Achilles tendon measurements after exercise intervention. Mean AT force–length (top row) and stress–strain (bottom row) relationships for the control (N=13) and medium-term group (N=21) at baseline and post 14 weeks, and for the long-term group (N=12) at baseline, post 14 weeks and post 1.5 years. Maximal values are shown as means and s.d. (error bars).

Fig. 4.

Achilles tendon measurements along the free tendon after exercise intervention. AT cross-sectional area (CSA) in 10% intervals of the free tendon length for the control (N=13) and medium-term group (N=21) at baseline and post 14 weeks, and for the long-term group (N=12) at baseline, post 14 weeks and post 1.5 years. All values are shown as means and s.d. (error bars). *P<0.05 between baseline and post 14 weeks (medium-term) of exercise intervention values. P<0.05 between baseline and post 1.5 years (long-term) of exercise intervention values.

Fig. 4.

Achilles tendon measurements along the free tendon after exercise intervention. AT cross-sectional area (CSA) in 10% intervals of the free tendon length for the control (N=13) and medium-term group (N=21) at baseline and post 14 weeks, and for the long-term group (N=12) at baseline, post 14 weeks and post 1.5 years. All values are shown as means and s.d. (error bars). *P<0.05 between baseline and post 14 weeks (medium-term) of exercise intervention values. P<0.05 between baseline and post 1.5 years (long-term) of exercise intervention values.

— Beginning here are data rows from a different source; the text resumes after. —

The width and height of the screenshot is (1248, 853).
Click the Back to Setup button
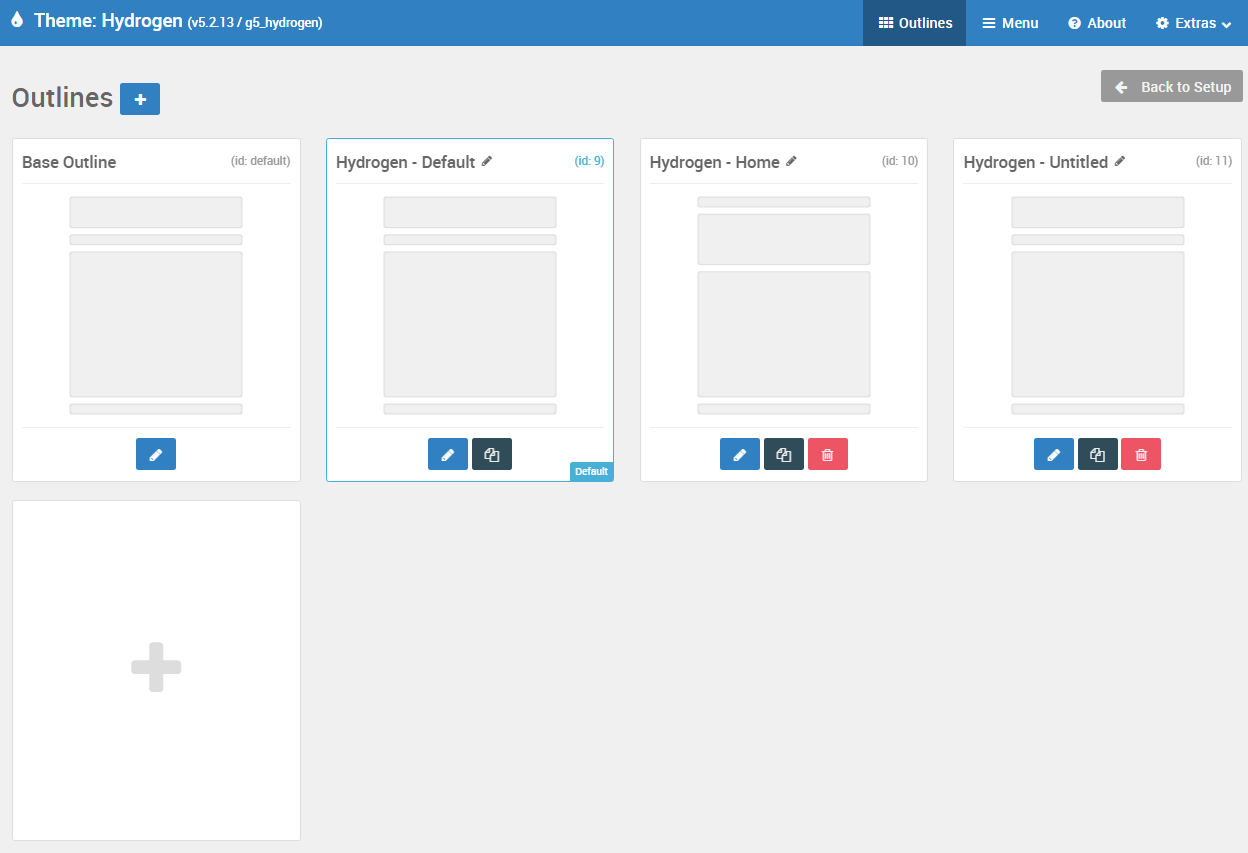point(1172,87)
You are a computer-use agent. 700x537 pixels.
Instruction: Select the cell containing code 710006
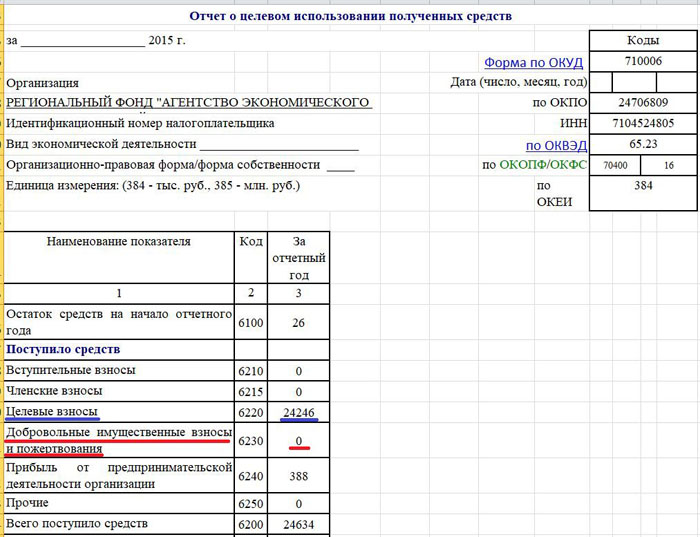pyautogui.click(x=643, y=62)
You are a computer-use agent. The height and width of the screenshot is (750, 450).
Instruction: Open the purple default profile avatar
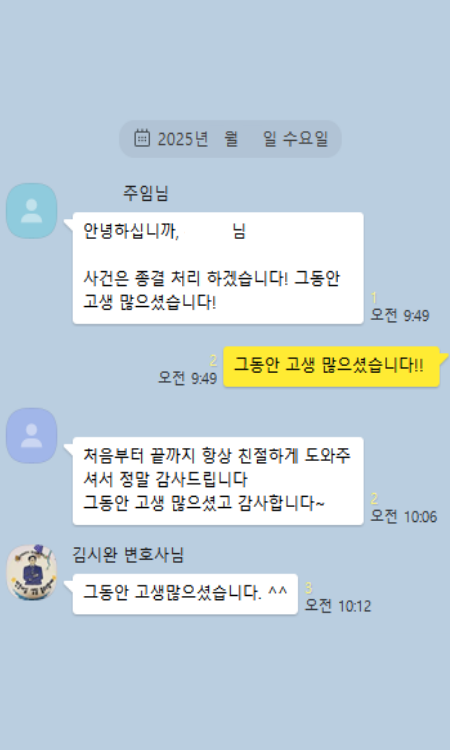[x=32, y=436]
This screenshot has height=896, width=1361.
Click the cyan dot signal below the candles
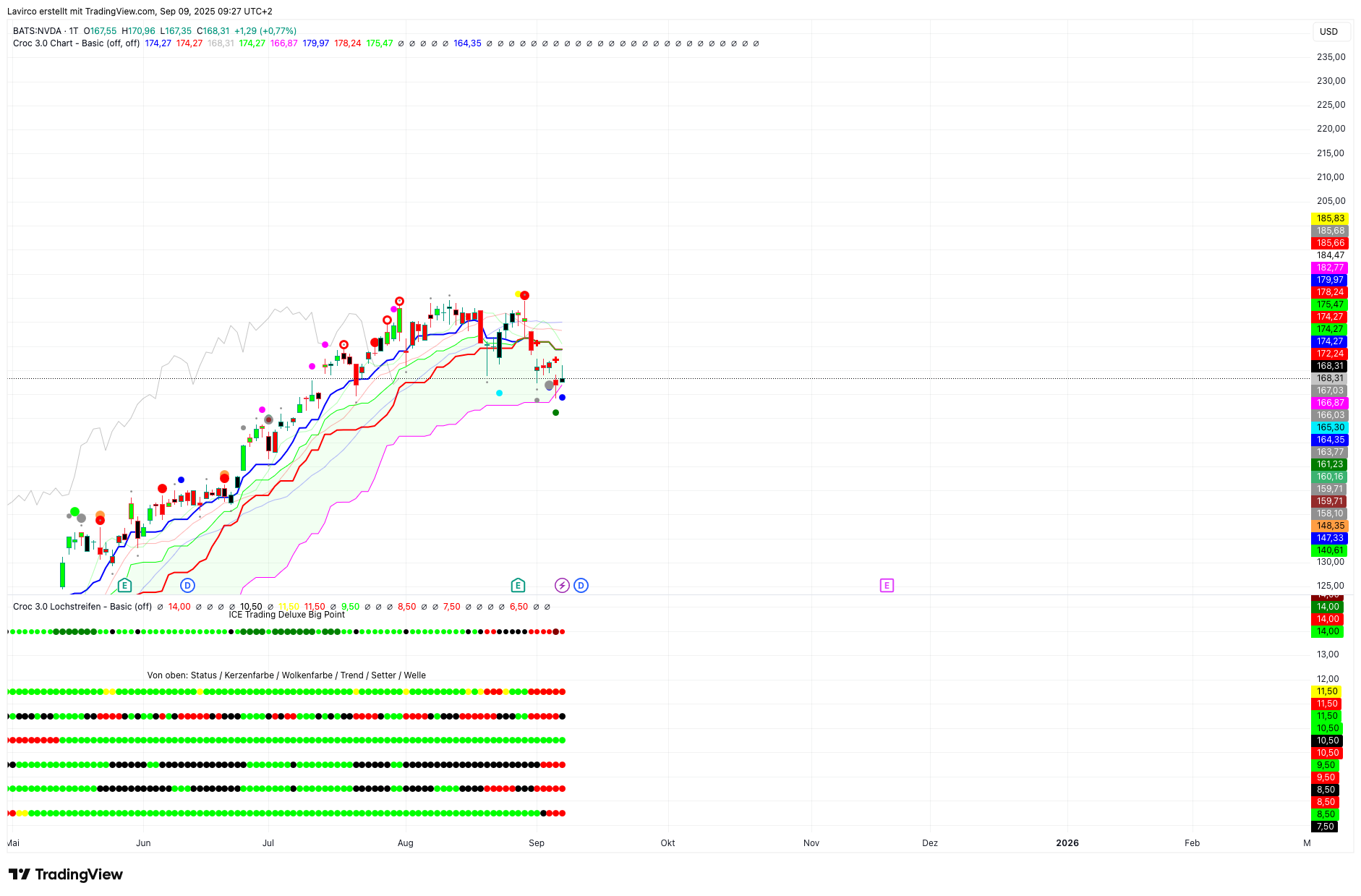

The 1.5 year exercise intervention (long-term group) resulted in a significant subject group×time interaction revealing higher TS muscle strength (P<0.001), SOL (P=0.038) and GM muscle thickness (P=0.020), pennation angle (P=0.041), AT stiffness (P<0.001), Young's modulus (P<0.001) and mean AT CSA (P<0.01) along the entire free tendon length after 1.5 years compared with baseline measurements (changes in tendon CSA post exercise training were independent of the analyzed interval of the AT; Table 1). However, although there were significant changes in tendon properties after medium- and long-term exercise when compared with baseline, the experimental group did not show any further significant increment in tendon stiffness, Young's modulus, AT CSA, TS muscle strength, SOL muscle thickness or in GM muscle thickness and pennation angle following the long-term (1.5 years) exercise intervention when compared with the measurement after 14 weeks (Table 1). The GM fascicle length showed no differences to baseline values in response to the 14 week exercise intervention or following the 1.5 year exercise intervention.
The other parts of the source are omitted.